Dataset

** START **

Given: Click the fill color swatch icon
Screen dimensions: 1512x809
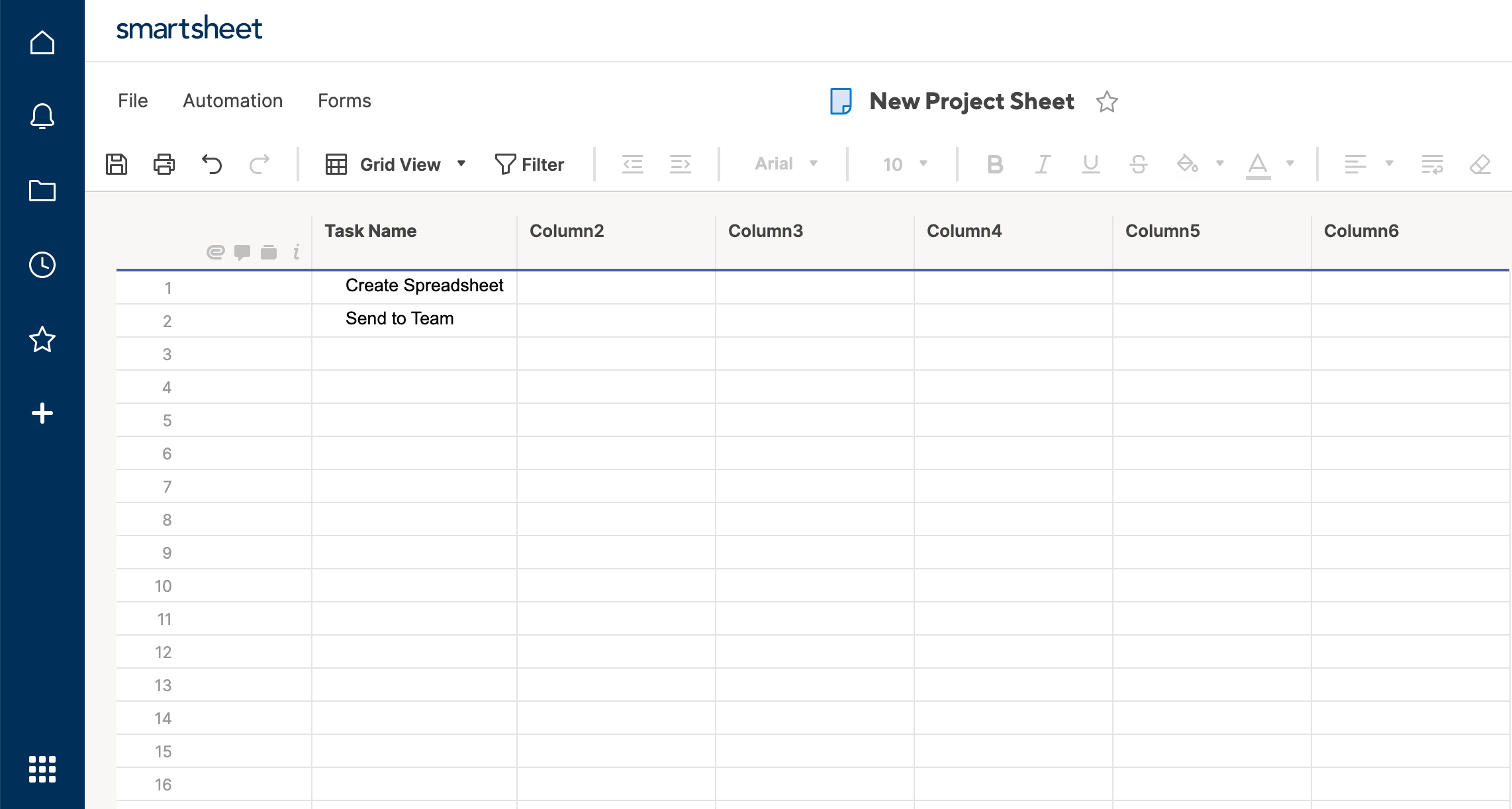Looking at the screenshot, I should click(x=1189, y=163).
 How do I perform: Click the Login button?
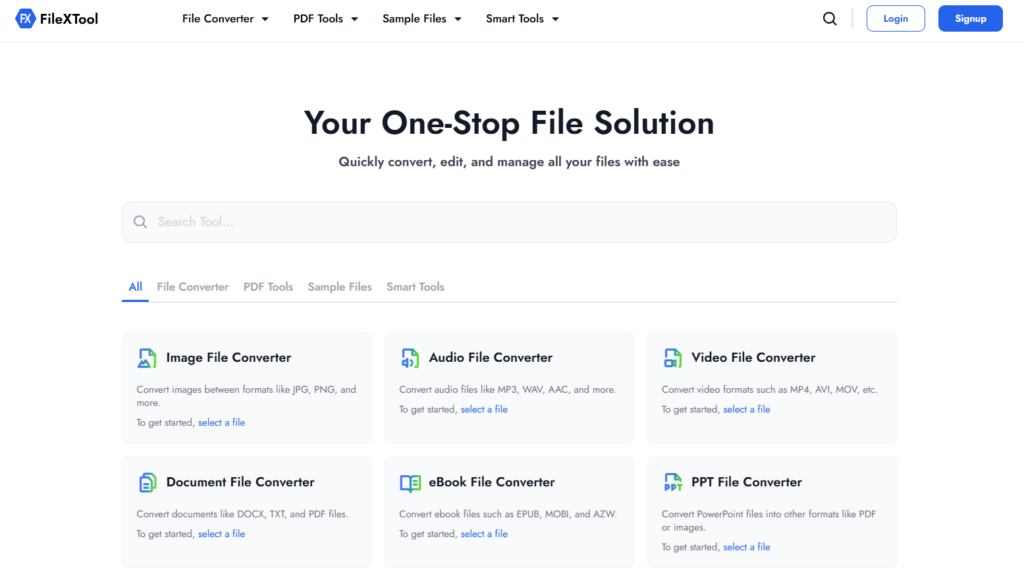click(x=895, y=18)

** END **
** START **

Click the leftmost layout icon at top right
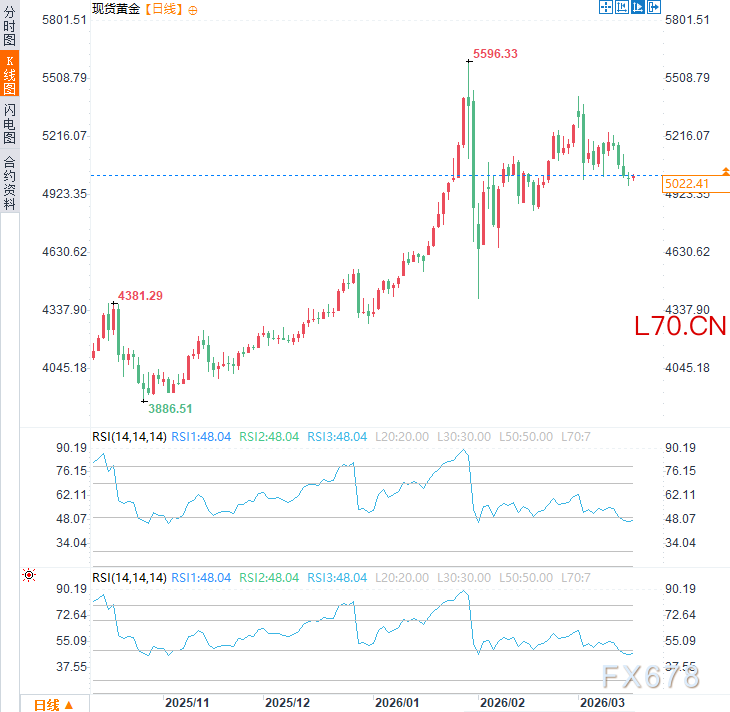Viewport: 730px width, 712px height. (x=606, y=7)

** END **
** START **

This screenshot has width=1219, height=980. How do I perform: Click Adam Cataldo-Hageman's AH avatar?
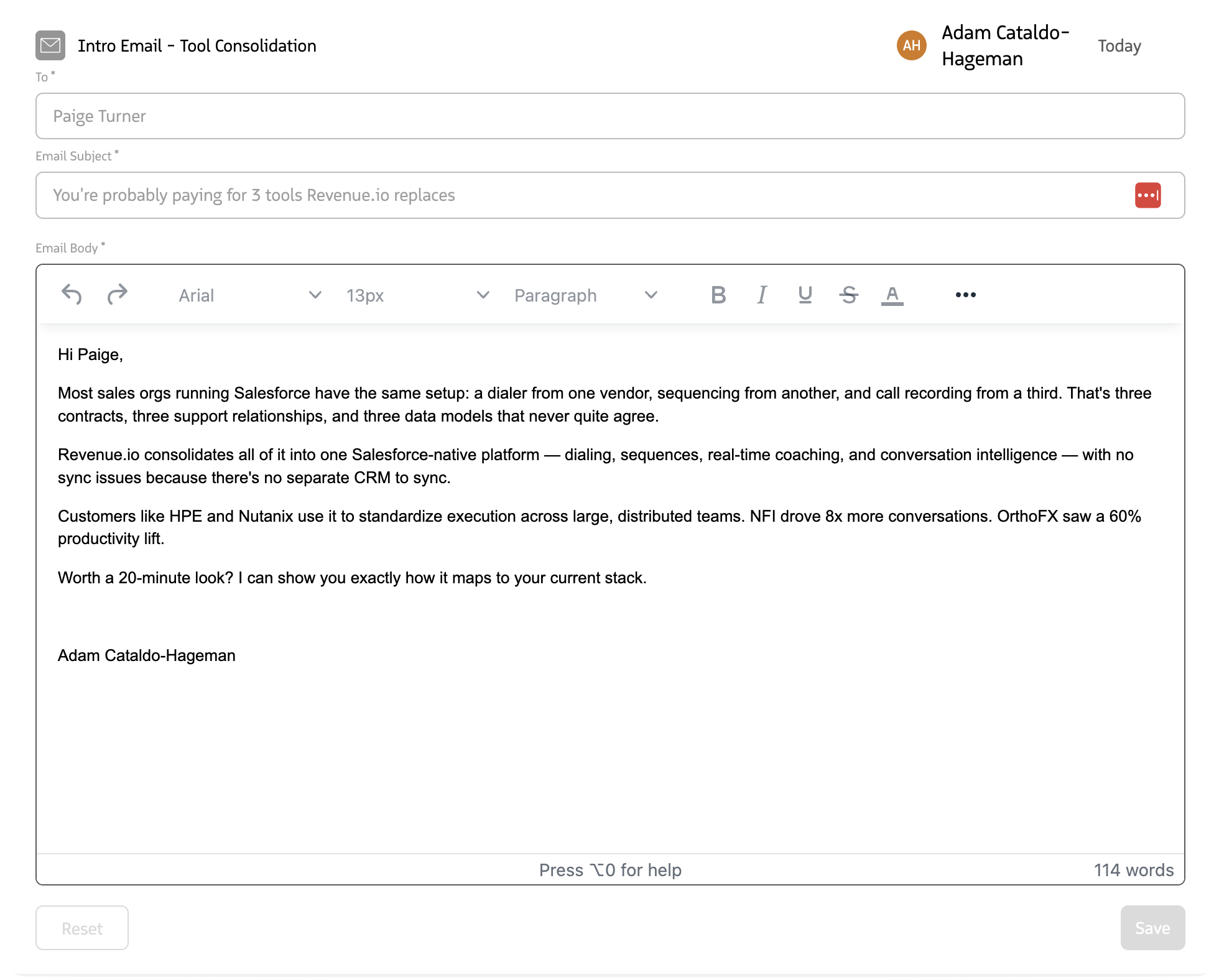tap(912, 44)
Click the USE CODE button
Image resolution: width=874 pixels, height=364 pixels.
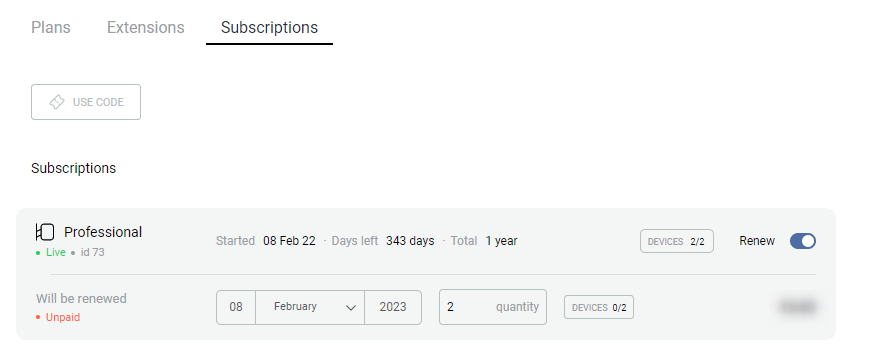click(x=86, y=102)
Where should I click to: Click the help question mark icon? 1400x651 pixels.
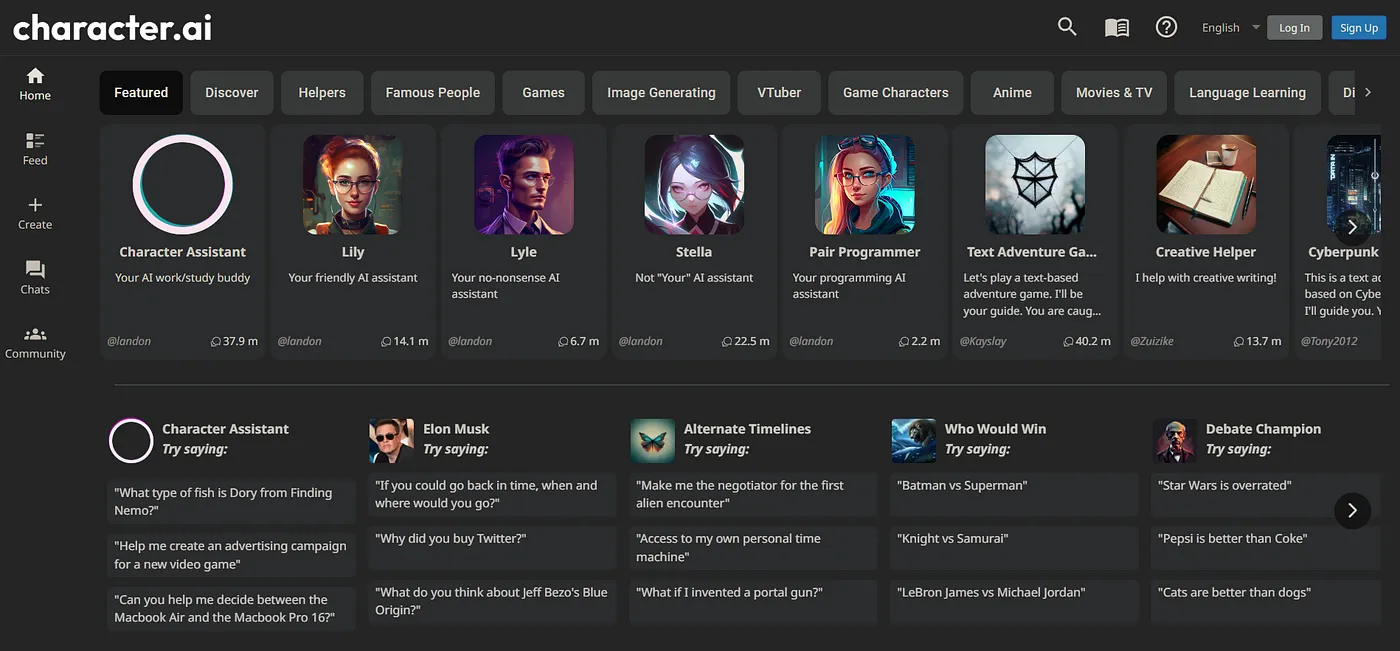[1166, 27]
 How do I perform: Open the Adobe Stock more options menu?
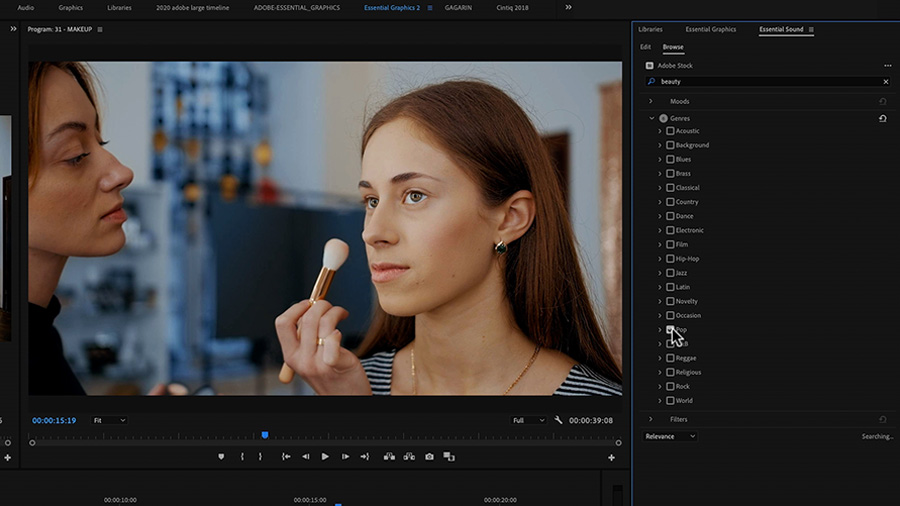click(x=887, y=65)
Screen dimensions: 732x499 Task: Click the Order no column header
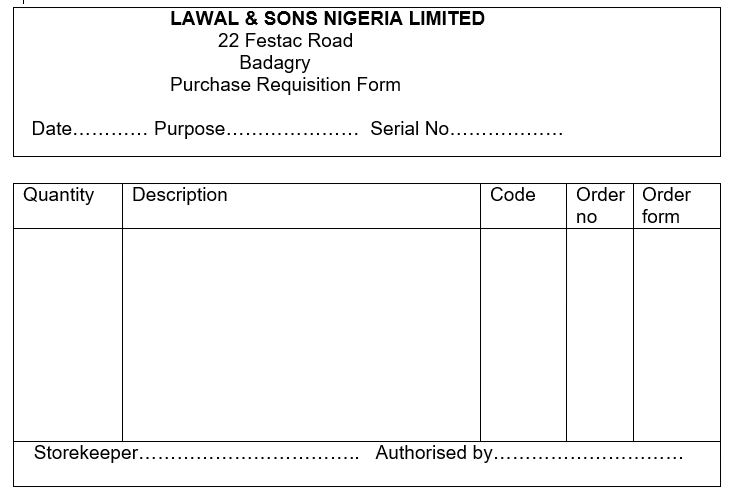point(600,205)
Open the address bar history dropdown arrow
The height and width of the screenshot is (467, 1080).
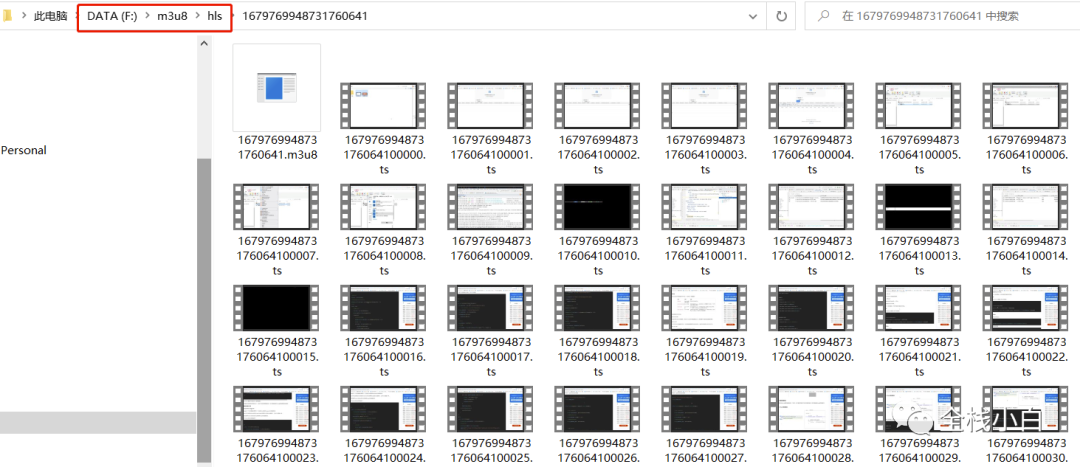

** END **

Brief
Reproduce the listing word for word, starting with the line that contains "Given: Click the fill color swatch icon" and continuing through the line that contains "click(x=895, y=18)". Omit the pictures.

Written response
Given: Click the fill color swatch icon
Screen dimensions: 1512x809
Looking at the screenshot, I should click(x=1189, y=163).
 How do I perform: Click the Login button?
click(x=895, y=18)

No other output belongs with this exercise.